⟨

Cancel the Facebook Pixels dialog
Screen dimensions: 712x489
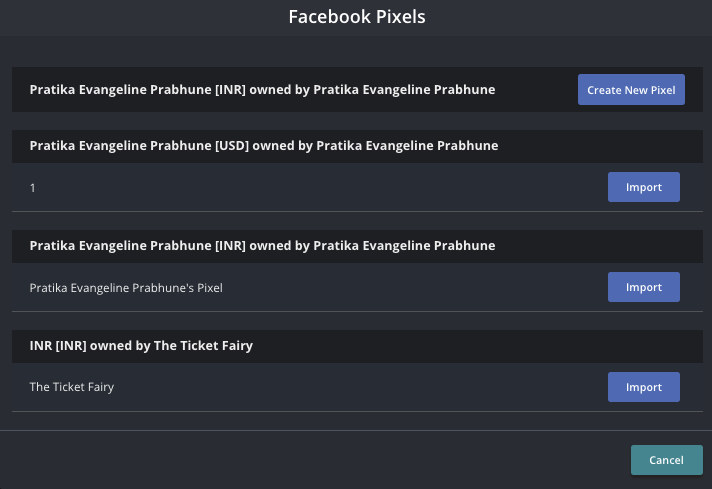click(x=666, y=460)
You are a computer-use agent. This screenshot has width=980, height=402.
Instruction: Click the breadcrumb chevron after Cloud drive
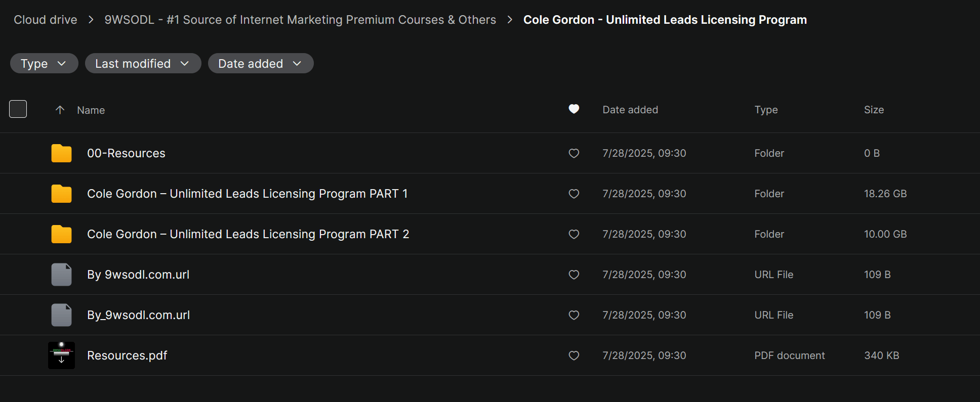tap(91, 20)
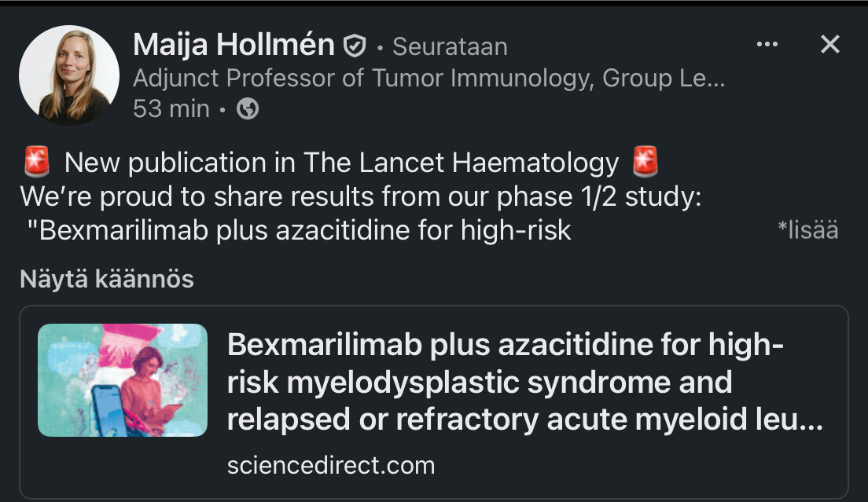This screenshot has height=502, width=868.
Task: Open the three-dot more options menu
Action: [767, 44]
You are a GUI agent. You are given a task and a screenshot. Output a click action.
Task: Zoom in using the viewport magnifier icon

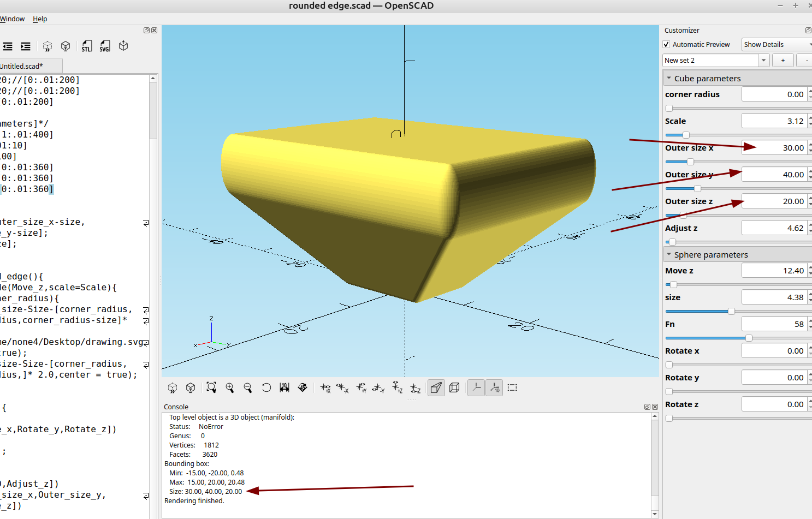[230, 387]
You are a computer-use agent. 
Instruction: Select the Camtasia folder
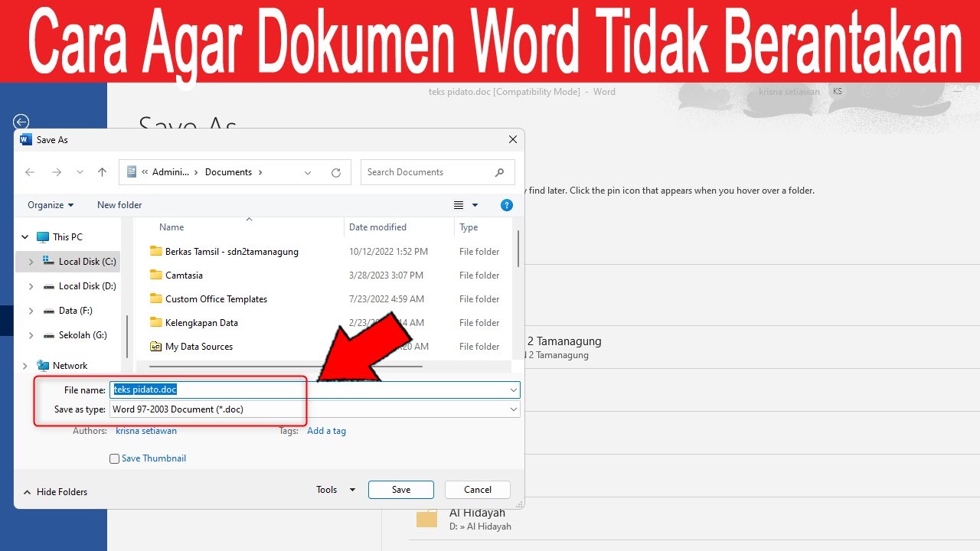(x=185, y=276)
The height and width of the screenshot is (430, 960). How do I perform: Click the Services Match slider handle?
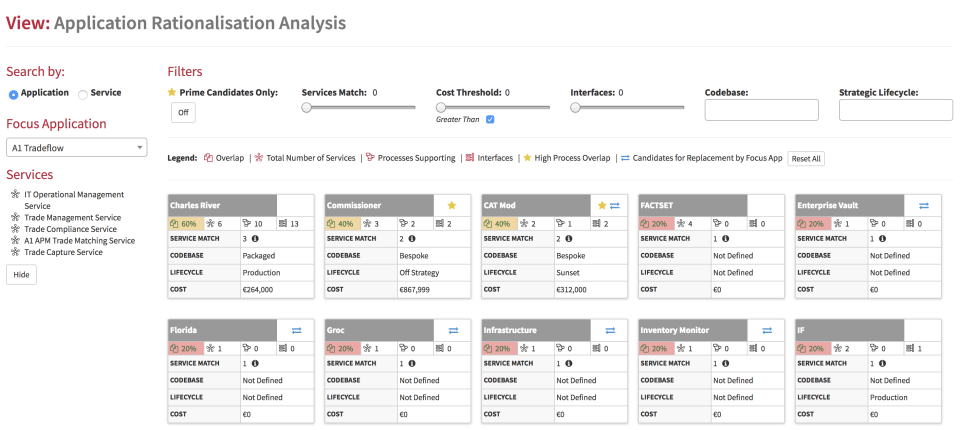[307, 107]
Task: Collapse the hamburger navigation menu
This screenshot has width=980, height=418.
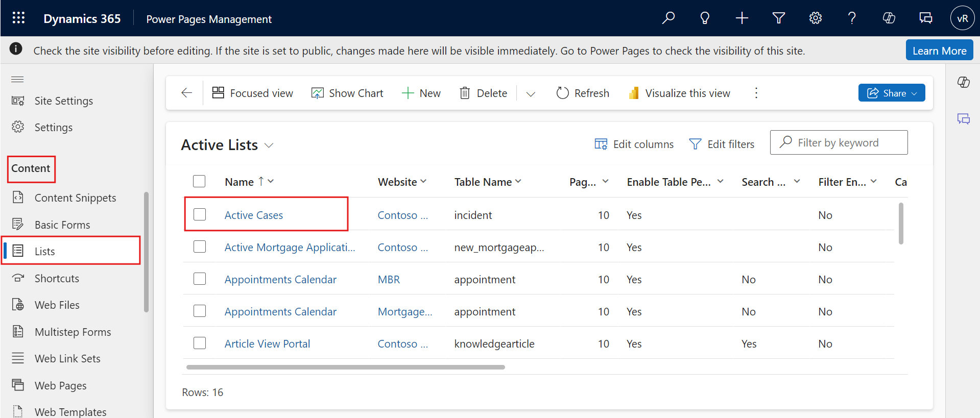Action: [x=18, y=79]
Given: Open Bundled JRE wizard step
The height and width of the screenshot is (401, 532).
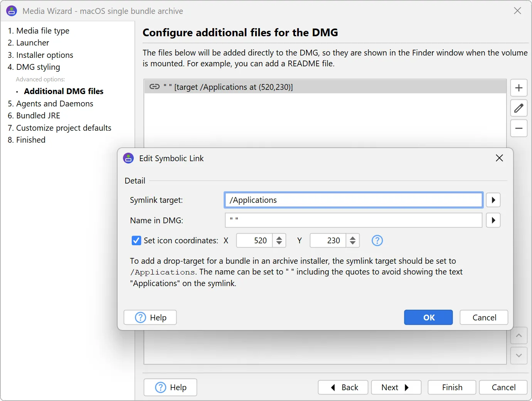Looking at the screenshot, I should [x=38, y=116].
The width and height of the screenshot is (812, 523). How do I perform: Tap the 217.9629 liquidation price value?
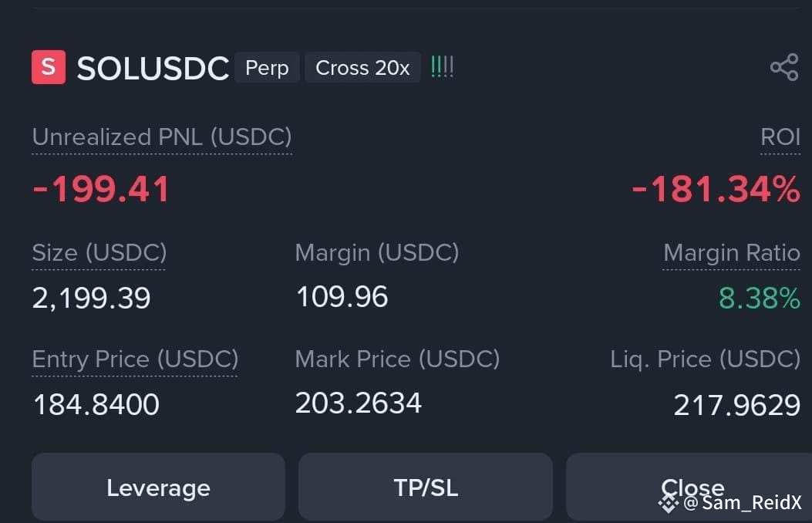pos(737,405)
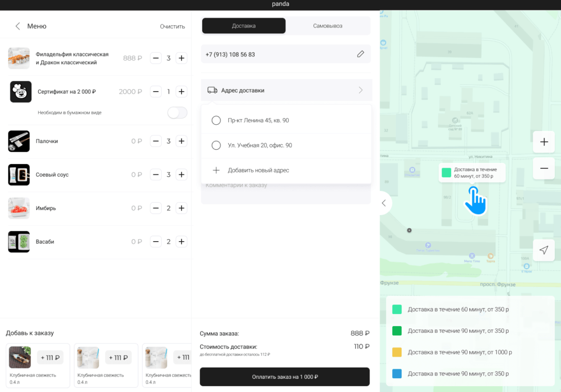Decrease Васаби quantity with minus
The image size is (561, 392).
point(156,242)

⟩

(Task instructions): Give back the listing word for word, minus its images.

(Reply):
Cancel the Facebook Pixels dialog
Screen dimensions: 712x489
click(x=666, y=460)
You are a computer-use agent. This screenshot has width=980, height=402.
Instruction: Click the breadcrumb chevron after Cloud drive
tap(91, 20)
This screenshot has height=502, width=868.
Task: Open the three-dot more options menu
Action: [767, 44]
You are a GUI agent. You are given a task and a screenshot. Output a click action.
Task: Zoom in using the viewport magnifier icon

[230, 387]
You are a computer-use agent. 
Instruction: Select the Camtasia folder
(x=185, y=276)
The height and width of the screenshot is (430, 960). How do I perform: Click the Services Match slider handle?
[307, 107]
Task: Collapse the hamburger navigation menu
This screenshot has width=980, height=418.
Action: [x=18, y=79]
Given: Open Bundled JRE wizard step
The height and width of the screenshot is (401, 532).
Looking at the screenshot, I should [x=38, y=116].
The width and height of the screenshot is (812, 523). How do I perform: Tap the 217.9629 liquidation price value?
pos(737,405)
Decrease Васаби quantity with minus
The image size is (561, 392).
point(156,242)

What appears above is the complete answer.